* Written request 1:
In the comment thread on irregular plurals, which additional word does Patrick McKenzie offer first as another example with an irregular plural form?
══ Supplied text ══
Here's one Sasha came up with -- what do these have in common, and can you name more?

  • Die.

  • Medium.

  • Person.

  • Penny.

gvibes (mail):
I wwas with you until "Penny." How about "datum"?
6.22.2006 2:52am
Patrick McKenzie (mail):
These all have irregular plural forms (dice, media, people, *pence*). Another example would be goose (geese).
6.22.2006 2:53am
John R. Mayne (mail):
Are these British pennies?
6.22.2006 2:54am
Patrick McKenzie (mail):
I suppose you could add a lawyerly disclaimer that any of these words can be pluralized both by addition of s and by the way I described above, although it changes the meaning in some cases.

dice: You get two of them with a game of Monopoly. dies: You can order two of them from a machine tool shop, although you'd better be Uncle Pennybags.

media: In the business of finding things out they are not supposed to know. mediums: In the business of making it appear to you that they know things they are not supposed to know.

people: You probably know several. persons: If you know any, they're likely in trouble or you're far too educated for your own good and could use some loosening up.

pence: 90 of these will buy you a cup of coffee in Britain. Pennys (note capitalization in original): referring to the Penny family or multiple members thereof (as in the 1918 novel "Three Black Pennys".

If you accept alternate interpretation B, another word which follows the pattern is mouse: mice are rodents, mouses are input devices (note that many people and authorities will also accept "mice" to indicate a plural quantity of the type of input device memorably dubbed the "X-Y Position Indicator for a Display System").
6.22.2006 3:14am
roy (mail) (www):
I think these all have proper irregular and regular plural forms, if you accept homonyms. Dice/dies, media/mediums, people/persons, pence/pennies.

So datum and goose would be out.

6.22.2006 3:21am
roy (mail) (www):
Awh, Patrick beat me. I took too long poofreading.
6.22.2006 3:22am
A Person:
people: You probably know several. persons: If you know any, they're likely in trouble or you're far too educated for your own good and could use some loosening up.

Actually, though "persons" sounds overrefined when referring to human beings, I think it's the normal way of pluralizing the grammatical term: "English verbs have the same form in the first and second persons." As opposed to: "The first and second people were Adam and Eve."
6.22.2006 3:22am
Patrick McKenzie (mail):
A Person: You're right, I rather like that as it makes the explanation simpler. On reflection, I also forgot the usage "in the persons of" (c.f. Common Sense) and "on their persons" (Q: "Where did you find the contraband, officer?" A: "On the subjects' persons.").
═══
══ Records ══
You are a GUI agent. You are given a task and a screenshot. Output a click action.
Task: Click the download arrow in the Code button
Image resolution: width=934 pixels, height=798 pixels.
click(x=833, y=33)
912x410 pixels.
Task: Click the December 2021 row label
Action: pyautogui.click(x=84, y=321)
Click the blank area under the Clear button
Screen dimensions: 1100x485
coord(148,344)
═══
* Written request 2:
Transcribe every line of the records above, with no changes.

* Reply 1:
Goose, whose plural is geese.

* Reply 2:
You are a GUI agent. You are given a task and a screenshot. Output a click action.
Task: Click the download arrow in the Code button
Image resolution: width=934 pixels, height=798 pixels.
click(x=833, y=33)
912x410 pixels.
Task: Click the December 2021 row label
Action: pyautogui.click(x=84, y=321)
Click the blank area under the Clear button
Screen dimensions: 1100x485
coord(148,344)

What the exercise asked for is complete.